4. Braided Chignon Kepang Prancis halus di sepanjang garis rambut depan lalu disatukan dengan sanggul rendah di belakang. Memberikan kesan sophisticated yang sempurna untuk acara resmi kantor atau dinner bisnis.
5. Half-Up Bun Setengah bagian atas rambut diikat menjadi sanggul kecil, sementara bagian bawah dibiarkan tergerai. Model ini menyeimbangkan profesionalisme dengan sentuhan feminin, cocok untuk wanita yang ingin tampil rapi namun tidak terlalu kaku.
6. Pin-Tucked Bun Sanggul minimalis yang dibentuk dengan menyematkan bagian-bagian rambut menggunakan jepit rambut dekoratif. Memberikan kesan rapi dengan detail elegan, ideal untuk wanita berambut tipis yang ingin menciptakan ilusi volume.
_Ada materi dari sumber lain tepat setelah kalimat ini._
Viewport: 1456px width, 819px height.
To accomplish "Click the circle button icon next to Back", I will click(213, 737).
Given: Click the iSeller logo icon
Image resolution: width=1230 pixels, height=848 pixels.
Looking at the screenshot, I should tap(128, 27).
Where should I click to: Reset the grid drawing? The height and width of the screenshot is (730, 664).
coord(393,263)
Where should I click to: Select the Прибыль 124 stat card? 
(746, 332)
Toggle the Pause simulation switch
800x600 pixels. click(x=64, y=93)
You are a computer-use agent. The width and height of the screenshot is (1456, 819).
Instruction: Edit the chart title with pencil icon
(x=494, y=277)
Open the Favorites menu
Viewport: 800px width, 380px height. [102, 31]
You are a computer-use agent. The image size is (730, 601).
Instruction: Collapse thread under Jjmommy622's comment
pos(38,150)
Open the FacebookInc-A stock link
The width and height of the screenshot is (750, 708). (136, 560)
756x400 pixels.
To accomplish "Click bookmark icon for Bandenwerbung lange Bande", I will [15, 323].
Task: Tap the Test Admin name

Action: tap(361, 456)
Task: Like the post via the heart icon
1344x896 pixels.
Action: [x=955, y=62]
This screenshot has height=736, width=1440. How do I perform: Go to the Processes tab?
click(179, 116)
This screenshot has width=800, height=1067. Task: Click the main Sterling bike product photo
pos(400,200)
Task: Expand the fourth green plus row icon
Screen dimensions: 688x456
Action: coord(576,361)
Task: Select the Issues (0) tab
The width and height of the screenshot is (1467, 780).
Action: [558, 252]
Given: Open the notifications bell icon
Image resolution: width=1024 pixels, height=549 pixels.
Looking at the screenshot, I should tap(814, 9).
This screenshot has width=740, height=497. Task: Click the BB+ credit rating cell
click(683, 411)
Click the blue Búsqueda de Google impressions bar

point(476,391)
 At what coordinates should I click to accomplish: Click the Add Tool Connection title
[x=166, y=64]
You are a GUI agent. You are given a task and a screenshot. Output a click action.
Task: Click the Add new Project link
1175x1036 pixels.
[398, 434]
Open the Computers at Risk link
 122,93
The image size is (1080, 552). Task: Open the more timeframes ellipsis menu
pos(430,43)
7. Low Twisted Bun Rambut diputar (twist) per bagian lalu digulung menjadi sanggul rendah yang kokoh. Model ini tahan seharian penuh tanpa perlu disanggul ulang—cocok untuk wanita yang sering berpindah lokasi kerja atau memiliki jadwal padat.
8. French Twist Gaya klasik yang tak lekang waktu: rambut disisir ke belakang lalu dilipat vertikal menempel di kepala dan dijepit rapi. Memberikan siluet elegan yang sempurna untuk pertemuan dewan direksi atau acara corporate formal.
Tips Perawatan Model Rambut Bondol Dian menyarankan agar wanita karier menggunakan hair serum sebelum di-sanggul untuk melindungi rambut dari gesekan jepit dan karet. “Hindari mengikat terlalu kencang setiap hari karena bisa menyebabkan traction alopecia atau kerontokan akibat tarikan berulang,” tambahnya.
Untuk hasil tahan lama, semprotkan light hold hairspray setelah menyelesaikan sanggul. Wanita dengan rambut berminyak disarankan mencuci rambut sehari sebelumnya agar tekstur lebih mudah diatur menjadi bondol rapi.
Dengan waktu pembuatan rata-rata 3-5 menit setelah berlatih, model rambut bondol terbukti menjadi solusi praktis bagi wanita karier modern yang ingin tampil profesional tanpa mengorbankan kenyamanan sepanjang hari kerja. Salon kecantikan di kawasan perkantoran melaporkan peningkatan 45% permintaan styling sanggul harian sejak awal 2026, menandakan tren ini akan bertahan sepanjang tahun.